Afghanistan which became the eighth member of SAARC during the 14th SAARC Summit held on 3-4 April 2007 in New Delhi is due to become a party to the SAFTA Agreement as an LDC member.
Article 7 of the SAFTA Agreement provides for a phased tariff liberalization programme (TLP) under which, in two years, NLDCS would bring down tariffs to 20%, while LDCS will bring them down to 30%. Non-LDCS will then bring down tariffs from 20% to 0-5% in 5 years (Sri Lanka 6 years), while LDCS will do so in 8 years. NLDCs will reduce their tariffs for L.D.C. products to 0-5% in 3 years. This TLP would cover all tariff lines except those kept in the sensitive list (negative list) by the member states.

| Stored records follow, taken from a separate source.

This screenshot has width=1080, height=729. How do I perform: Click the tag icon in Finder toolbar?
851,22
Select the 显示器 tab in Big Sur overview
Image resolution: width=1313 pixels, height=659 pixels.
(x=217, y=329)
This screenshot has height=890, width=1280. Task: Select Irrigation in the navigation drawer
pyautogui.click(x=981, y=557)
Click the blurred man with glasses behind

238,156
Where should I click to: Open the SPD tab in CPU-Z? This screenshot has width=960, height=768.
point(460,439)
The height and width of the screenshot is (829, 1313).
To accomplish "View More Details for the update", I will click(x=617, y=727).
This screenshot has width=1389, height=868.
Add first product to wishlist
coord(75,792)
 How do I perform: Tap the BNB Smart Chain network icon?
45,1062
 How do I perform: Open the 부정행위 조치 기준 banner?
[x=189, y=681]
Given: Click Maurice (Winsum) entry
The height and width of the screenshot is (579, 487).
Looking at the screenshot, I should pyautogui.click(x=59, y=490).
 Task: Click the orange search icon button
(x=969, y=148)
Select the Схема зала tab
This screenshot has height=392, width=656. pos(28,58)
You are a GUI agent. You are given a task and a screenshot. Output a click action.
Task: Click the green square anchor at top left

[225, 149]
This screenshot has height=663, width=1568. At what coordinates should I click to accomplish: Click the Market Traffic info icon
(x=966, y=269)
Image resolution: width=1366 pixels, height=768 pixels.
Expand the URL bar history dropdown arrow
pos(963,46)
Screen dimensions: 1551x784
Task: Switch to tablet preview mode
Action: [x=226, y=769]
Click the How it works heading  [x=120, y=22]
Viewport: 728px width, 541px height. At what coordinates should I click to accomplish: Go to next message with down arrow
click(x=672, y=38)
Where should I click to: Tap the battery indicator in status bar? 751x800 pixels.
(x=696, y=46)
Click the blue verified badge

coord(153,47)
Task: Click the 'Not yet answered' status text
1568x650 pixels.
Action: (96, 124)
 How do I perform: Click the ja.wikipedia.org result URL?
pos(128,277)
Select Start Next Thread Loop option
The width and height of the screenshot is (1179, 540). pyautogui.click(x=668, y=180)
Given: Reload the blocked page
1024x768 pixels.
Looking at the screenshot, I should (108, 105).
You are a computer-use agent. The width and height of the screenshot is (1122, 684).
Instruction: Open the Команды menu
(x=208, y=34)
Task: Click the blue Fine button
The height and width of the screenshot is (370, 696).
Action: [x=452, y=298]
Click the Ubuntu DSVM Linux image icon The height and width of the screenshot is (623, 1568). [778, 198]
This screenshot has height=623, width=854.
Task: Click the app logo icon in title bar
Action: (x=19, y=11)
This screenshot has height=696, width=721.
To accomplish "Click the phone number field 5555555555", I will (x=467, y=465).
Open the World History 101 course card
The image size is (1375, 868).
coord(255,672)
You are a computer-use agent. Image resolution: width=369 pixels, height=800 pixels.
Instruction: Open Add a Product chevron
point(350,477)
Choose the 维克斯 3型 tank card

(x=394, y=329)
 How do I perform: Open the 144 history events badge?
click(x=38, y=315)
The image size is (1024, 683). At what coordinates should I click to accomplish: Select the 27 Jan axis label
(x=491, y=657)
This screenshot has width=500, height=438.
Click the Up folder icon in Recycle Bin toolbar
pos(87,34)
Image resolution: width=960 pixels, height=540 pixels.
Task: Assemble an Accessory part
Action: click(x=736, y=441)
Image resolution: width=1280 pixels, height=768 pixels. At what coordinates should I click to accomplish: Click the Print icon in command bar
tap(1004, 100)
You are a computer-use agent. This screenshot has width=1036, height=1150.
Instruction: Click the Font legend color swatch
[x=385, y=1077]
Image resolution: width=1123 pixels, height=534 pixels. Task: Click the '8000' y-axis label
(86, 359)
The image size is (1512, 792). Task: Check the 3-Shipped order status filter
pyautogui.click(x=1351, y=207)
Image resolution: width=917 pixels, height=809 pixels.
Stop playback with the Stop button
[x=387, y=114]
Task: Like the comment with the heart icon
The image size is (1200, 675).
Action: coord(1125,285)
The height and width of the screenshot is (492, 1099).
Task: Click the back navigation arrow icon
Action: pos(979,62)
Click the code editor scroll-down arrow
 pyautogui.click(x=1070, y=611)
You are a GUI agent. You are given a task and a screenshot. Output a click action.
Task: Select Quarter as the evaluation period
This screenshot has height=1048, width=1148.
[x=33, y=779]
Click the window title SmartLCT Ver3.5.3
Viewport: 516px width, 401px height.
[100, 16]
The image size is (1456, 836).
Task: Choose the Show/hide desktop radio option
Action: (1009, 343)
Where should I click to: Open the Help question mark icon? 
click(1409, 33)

The salient features of the four Annexes of SAFTA Agreement are as under:
1. Rules of Origin:
1. For giving preferential access to the Member Countries under SAFTA, the goods shall have undergone substantial manufacturing process in the exporting countries. The substantial manufacturing process are defined in terms of twin criteria of Change of Tariff Heading (CTH) at four-digit Harmonized Coding System (HS) and value content of 40% (30% for LDCSs).
2. Apart from the general rules, to provide for Products-Specific Rules (PSR) for 191 tariff lines to accommodate the interest of LDCSs given their limited base for natural resources and undiversified industrial structure. The Products Specific Rules have been provided clearly on technical grounds i.e. where both inputs and outputs are at the same four-digit HS level.